In the entries below, locate the line with "The width and height of the screenshot is (681, 789).", then give again that line and all lines after it, exactly, with pictures omitted.

+++

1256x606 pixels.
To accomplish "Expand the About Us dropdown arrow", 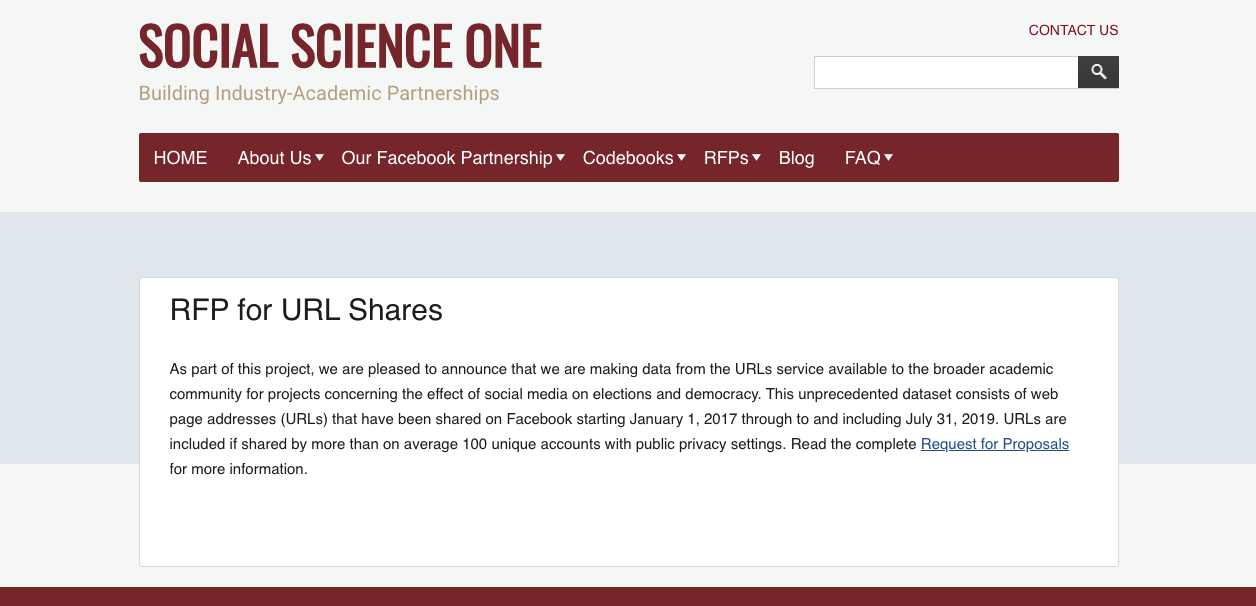I will [x=319, y=157].
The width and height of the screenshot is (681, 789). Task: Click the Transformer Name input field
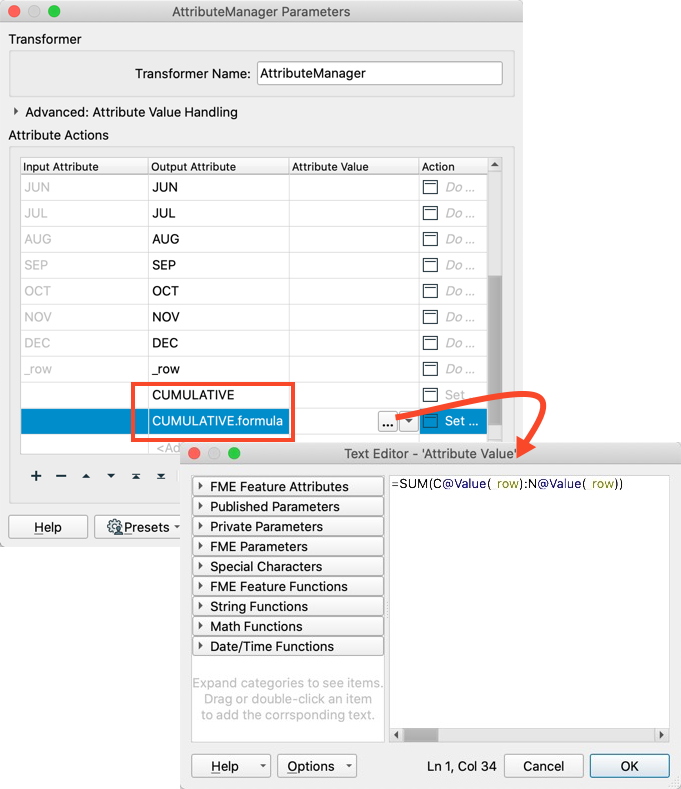point(379,73)
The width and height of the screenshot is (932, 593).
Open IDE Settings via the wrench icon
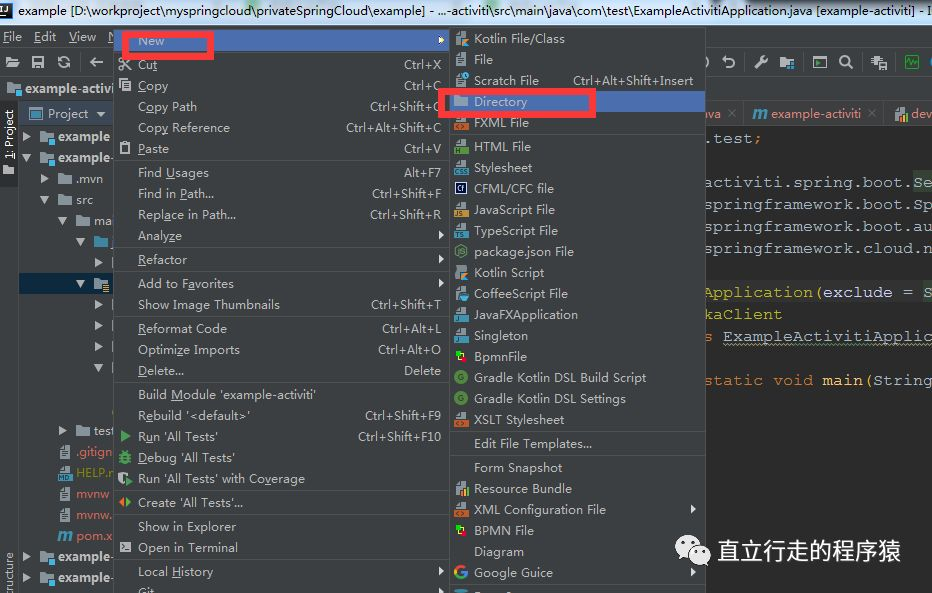762,61
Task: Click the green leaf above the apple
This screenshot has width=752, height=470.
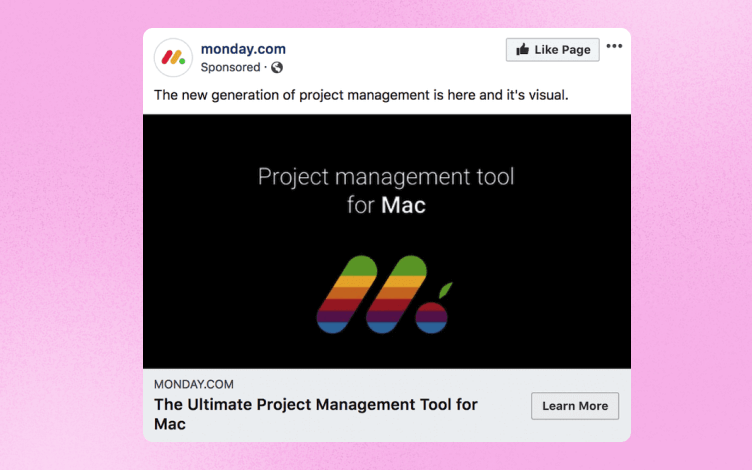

+++

Task output:
The width and height of the screenshot is (681, 789). Task: Click the Transformer Name input field
point(379,73)
The width and height of the screenshot is (932, 593).
Open IDE Settings via the wrench icon
762,61
Task: Click the green leaf above the apple
This screenshot has width=752, height=470.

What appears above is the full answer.